Ensuring that boat (and trailer) registrations are up to date is a common oversight for many boaters.
Make sure the registration decals on the boat’s hull are still in good shape, and be sure to have the registration card aboard.
For fishermen, make sure required licenses are current.
Also, Virginia now mandates boater education, with the law phasing in starting several years ago. Boaters who need to obtain the certification have the option of taking a classroom course, or an online course. (Class listings are available at www.huntfishva.com.)
Safety gear and paperwork in order, it’s time to make sure the boat actually runs.
Mills said he commonly gets call from boaters who can’t get their engines to fire up, and the cause is often simple: a loose battery cable.
“You can’t finger-tighten a battery cable bolt,” Mills said. “When you put a battery cable on, you put it on with tools.”
Before firing up the boat, make sure it is fully submerged — make sure the bilge plug is in first, of course — to ensure cooling water can be pulled into the engine.
If boats fire up quickly, Mills said, many people put their craft in gear and take off.
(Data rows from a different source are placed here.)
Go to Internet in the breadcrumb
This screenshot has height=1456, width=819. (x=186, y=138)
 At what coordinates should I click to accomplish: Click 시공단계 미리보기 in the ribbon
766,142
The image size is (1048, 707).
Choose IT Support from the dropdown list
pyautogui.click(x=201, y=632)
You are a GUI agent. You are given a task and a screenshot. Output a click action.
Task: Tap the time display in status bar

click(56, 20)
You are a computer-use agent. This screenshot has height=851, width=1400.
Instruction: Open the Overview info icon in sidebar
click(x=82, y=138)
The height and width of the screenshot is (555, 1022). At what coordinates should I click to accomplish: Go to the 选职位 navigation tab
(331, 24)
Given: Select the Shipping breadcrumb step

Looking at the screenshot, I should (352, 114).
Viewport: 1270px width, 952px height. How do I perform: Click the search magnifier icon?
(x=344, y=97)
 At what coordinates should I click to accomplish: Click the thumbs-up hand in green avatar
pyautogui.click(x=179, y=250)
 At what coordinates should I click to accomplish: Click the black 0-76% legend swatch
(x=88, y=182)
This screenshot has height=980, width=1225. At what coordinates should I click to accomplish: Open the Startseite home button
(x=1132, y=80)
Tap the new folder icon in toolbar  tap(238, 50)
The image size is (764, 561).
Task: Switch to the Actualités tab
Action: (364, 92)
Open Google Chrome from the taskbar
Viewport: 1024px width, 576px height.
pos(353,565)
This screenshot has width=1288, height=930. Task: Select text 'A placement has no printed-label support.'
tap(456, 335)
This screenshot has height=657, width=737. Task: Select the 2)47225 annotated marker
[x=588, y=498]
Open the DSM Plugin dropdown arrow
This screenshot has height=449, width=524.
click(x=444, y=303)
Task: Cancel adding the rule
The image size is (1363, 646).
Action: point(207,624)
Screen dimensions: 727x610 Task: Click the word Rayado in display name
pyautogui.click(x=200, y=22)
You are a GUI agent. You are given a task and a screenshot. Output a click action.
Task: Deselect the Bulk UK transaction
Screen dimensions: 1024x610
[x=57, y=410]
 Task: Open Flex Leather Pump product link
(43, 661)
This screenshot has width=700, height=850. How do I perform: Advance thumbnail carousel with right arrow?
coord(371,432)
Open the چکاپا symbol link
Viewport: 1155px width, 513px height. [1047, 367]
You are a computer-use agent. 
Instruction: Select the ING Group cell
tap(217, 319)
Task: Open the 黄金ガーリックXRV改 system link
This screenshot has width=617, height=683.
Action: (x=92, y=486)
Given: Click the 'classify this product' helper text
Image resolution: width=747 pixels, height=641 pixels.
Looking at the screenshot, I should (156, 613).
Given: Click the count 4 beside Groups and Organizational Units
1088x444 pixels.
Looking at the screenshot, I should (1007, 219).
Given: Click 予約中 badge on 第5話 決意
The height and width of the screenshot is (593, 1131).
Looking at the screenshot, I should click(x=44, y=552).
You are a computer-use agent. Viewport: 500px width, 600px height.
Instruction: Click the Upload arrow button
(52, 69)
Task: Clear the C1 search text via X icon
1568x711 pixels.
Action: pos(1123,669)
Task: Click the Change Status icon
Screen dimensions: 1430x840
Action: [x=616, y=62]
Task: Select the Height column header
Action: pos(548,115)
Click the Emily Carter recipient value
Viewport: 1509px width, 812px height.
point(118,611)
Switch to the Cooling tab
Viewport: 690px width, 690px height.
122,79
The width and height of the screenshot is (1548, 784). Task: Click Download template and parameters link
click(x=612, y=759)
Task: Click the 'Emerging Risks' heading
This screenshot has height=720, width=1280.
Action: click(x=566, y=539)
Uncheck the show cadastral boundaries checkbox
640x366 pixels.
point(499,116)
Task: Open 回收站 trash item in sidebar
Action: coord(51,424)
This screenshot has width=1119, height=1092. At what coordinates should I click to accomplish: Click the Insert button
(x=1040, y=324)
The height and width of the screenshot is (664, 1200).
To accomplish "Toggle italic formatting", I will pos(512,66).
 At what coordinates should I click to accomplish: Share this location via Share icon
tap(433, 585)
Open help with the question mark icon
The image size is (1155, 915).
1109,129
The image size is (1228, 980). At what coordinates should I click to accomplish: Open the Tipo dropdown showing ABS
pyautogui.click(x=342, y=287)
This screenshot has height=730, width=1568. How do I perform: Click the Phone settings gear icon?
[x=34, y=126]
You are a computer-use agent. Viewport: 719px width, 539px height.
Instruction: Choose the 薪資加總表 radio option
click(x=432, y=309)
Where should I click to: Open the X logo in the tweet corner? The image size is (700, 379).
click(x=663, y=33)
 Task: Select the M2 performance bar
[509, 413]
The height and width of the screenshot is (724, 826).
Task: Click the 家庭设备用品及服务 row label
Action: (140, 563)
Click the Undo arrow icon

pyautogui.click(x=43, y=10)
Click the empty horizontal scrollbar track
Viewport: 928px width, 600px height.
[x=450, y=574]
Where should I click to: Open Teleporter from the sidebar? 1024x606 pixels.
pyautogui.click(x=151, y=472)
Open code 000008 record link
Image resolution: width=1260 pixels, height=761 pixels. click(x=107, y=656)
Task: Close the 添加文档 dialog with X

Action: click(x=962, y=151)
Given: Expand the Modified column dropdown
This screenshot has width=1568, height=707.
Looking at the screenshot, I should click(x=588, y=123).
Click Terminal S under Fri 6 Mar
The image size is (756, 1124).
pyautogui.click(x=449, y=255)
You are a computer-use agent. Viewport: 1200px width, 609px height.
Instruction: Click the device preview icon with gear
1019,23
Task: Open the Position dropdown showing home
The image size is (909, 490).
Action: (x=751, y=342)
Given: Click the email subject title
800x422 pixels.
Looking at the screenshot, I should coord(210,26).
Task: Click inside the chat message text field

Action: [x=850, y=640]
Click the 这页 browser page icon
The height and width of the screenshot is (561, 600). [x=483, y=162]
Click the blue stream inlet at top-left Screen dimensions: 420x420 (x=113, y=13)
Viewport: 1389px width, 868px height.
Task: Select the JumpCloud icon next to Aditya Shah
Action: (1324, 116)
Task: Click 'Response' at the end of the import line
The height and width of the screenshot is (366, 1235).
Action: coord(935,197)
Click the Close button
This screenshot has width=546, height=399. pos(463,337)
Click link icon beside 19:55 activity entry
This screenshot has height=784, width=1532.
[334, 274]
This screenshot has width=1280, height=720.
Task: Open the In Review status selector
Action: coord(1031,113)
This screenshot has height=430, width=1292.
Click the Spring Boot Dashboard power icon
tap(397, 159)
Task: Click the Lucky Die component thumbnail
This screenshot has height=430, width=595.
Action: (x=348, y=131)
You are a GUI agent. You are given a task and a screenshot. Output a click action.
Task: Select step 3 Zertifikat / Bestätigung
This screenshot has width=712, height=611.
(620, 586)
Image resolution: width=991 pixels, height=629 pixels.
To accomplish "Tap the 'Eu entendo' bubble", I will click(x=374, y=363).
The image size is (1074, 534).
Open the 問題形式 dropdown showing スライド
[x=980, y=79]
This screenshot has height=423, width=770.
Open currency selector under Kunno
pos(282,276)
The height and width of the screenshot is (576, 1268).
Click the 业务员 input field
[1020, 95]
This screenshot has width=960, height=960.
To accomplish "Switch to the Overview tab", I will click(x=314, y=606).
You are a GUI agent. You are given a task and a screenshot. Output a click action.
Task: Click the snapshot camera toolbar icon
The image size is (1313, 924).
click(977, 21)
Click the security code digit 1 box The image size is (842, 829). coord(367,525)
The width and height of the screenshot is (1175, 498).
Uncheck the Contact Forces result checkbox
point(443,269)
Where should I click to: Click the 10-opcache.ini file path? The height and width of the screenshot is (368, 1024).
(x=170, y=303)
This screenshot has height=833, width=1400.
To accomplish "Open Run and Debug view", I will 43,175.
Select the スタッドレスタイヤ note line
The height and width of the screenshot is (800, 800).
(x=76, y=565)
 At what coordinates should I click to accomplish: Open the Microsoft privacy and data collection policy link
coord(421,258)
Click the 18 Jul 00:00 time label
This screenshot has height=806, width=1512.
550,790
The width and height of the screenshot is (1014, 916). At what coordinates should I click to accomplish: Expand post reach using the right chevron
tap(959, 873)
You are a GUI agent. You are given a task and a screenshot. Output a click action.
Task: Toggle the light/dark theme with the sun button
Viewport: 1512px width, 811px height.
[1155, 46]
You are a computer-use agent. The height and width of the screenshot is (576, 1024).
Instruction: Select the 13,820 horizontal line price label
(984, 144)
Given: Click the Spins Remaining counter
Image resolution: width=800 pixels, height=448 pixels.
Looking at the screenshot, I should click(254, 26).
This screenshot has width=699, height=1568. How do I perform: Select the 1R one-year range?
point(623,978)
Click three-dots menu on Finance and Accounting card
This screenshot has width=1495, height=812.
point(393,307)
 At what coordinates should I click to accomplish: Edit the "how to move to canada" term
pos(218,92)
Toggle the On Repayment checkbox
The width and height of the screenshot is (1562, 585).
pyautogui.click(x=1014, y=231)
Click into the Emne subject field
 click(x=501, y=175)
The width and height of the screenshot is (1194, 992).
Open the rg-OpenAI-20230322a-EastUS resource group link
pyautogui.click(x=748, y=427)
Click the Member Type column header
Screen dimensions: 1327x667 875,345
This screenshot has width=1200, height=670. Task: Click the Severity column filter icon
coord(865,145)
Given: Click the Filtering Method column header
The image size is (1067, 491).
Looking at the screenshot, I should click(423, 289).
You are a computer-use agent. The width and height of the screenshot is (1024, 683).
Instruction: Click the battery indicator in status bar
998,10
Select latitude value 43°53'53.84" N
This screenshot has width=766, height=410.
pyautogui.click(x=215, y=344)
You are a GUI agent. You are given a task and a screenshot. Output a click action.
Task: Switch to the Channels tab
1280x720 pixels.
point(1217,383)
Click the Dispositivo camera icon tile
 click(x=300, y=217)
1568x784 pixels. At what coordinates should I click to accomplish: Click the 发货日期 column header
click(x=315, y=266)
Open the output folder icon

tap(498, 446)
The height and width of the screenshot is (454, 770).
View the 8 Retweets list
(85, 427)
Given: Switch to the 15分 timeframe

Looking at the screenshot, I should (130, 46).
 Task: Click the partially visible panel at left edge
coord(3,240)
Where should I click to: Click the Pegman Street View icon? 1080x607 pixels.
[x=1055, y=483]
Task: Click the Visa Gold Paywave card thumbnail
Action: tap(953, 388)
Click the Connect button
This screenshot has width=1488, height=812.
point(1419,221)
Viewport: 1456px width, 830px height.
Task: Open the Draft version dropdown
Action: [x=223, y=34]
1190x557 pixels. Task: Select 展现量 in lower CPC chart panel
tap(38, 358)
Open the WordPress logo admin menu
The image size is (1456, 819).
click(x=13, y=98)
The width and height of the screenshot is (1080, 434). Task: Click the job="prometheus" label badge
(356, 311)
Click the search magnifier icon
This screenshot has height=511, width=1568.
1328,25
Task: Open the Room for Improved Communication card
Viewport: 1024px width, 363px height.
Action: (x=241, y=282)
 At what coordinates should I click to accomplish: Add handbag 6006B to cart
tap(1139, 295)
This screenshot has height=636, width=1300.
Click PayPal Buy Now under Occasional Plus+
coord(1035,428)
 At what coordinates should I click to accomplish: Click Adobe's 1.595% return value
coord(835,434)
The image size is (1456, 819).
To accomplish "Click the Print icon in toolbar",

“Then they get a half-mile away and their engine overheats,” he said.
Impellers are notoriously fragile. When they fail — and they eventually will — the boat won’t be able to pull in cooling water.
Mills said the key is to let the boat warm up for a couple of minutes to ensure the cooling system is working.
If a boat’s motor is turning over and the engine is obviously getting fuel, the problem could be with the carburetor, and the real culprit could be gasoline with ethanol.
If the problem is ethanol, the only option might be a professional carburetor cleaning.
Using ethanol-free gas in the future — and that gas is available at a growing number of on- and off-lake fuel stops — can help avoid future fuel system issues.
Using a fuel stabilizer additive, such as Sea Foam or Sta-Bil, can also help.